_PROBLEM STATEMENT:_
Convert the part of the material that opens with the line containing "Enable innodb_file_per_table parameter" and closes with the line containing "click(133, 237)" into a two-column CSV with the headers instruction and location. Give one row per request, with its text and its answer each in a single quoted field and any line breaks replaced by spaces.

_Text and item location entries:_

◆ ◆ ◆ ◆

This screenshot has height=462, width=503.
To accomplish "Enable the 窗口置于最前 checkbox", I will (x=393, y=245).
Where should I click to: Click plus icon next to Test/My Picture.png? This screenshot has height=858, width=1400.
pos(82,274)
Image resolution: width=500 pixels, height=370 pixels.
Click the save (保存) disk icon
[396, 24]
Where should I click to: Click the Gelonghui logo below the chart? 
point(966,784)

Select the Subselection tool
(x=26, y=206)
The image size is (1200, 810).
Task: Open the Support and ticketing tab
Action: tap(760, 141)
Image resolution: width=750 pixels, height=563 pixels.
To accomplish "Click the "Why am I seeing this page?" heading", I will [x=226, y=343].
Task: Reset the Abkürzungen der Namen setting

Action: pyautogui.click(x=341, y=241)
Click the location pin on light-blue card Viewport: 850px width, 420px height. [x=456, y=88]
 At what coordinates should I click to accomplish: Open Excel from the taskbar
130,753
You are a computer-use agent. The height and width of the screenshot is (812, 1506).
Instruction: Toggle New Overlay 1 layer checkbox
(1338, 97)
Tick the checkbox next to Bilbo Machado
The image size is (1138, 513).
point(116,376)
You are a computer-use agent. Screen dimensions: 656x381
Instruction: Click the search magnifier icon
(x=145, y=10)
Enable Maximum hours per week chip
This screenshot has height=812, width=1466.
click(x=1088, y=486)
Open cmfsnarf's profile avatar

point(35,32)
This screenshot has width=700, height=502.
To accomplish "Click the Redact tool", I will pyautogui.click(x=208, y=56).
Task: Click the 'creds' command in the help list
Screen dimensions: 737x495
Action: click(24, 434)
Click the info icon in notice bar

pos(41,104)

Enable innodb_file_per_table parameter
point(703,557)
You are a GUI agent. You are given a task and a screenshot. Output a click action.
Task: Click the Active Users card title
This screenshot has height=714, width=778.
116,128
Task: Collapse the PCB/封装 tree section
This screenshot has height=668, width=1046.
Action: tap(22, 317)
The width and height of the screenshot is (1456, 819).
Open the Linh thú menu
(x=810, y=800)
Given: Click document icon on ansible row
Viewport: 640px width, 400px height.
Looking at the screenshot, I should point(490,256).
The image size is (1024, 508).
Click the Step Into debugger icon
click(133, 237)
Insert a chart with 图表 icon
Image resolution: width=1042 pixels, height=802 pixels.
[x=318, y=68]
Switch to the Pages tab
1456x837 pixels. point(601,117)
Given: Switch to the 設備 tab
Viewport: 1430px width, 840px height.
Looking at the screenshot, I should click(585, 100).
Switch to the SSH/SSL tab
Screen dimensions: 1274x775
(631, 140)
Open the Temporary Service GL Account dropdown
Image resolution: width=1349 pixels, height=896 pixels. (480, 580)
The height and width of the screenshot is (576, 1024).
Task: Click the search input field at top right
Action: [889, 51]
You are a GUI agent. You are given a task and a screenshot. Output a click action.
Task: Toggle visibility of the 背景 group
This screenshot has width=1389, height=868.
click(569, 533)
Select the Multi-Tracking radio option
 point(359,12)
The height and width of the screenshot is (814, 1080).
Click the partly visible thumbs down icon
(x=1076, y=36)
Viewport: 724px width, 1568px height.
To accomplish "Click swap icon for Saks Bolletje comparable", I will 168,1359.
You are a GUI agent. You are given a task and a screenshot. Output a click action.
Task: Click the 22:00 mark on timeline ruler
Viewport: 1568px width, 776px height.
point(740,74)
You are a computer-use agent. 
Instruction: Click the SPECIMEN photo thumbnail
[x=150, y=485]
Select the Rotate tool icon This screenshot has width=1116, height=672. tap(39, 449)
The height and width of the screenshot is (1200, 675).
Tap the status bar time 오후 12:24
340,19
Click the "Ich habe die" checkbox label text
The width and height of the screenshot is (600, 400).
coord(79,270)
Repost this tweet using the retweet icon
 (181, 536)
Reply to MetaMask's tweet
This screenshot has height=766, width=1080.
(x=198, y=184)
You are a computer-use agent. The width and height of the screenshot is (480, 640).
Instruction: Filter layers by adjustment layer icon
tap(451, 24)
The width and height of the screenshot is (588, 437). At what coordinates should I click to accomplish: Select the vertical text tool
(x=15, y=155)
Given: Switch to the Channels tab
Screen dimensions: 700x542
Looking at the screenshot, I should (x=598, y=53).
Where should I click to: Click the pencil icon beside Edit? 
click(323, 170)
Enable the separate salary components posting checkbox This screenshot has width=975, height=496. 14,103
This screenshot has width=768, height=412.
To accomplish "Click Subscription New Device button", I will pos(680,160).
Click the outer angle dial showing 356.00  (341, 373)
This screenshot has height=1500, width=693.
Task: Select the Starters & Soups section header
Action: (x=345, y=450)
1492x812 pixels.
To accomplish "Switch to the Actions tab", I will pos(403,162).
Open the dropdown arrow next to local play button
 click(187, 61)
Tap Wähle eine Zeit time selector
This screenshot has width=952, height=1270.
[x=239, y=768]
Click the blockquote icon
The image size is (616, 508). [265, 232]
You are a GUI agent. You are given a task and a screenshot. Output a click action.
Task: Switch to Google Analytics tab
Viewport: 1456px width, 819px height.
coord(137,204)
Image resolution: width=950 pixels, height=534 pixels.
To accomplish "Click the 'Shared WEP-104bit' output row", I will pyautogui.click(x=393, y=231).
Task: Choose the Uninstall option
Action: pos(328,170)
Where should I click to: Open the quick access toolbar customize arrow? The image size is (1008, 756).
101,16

◆ ◆ ◆ ◆

_ANSWER:_
instruction,location
"Enable innodb_file_per_table parameter","point(703,557)"
"You are a GUI agent. You are given a task and a screenshot. Output a click action. Task: Click the Active Users card title This screenshot has height=714, width=778.","116,128"
"Task: Collapse the PCB/封装 tree section This screenshot has height=668, width=1046.","Action: tap(22, 317)"
"The width and height of the screenshot is (1456, 819). Open the Linh thú menu","(x=810, y=800)"
"Given: Click document icon on ansible row Viewport: 640px width, 400px height.","Looking at the screenshot, I should point(490,256)."
"The image size is (1024, 508). Click the Step Into debugger icon","click(133, 237)"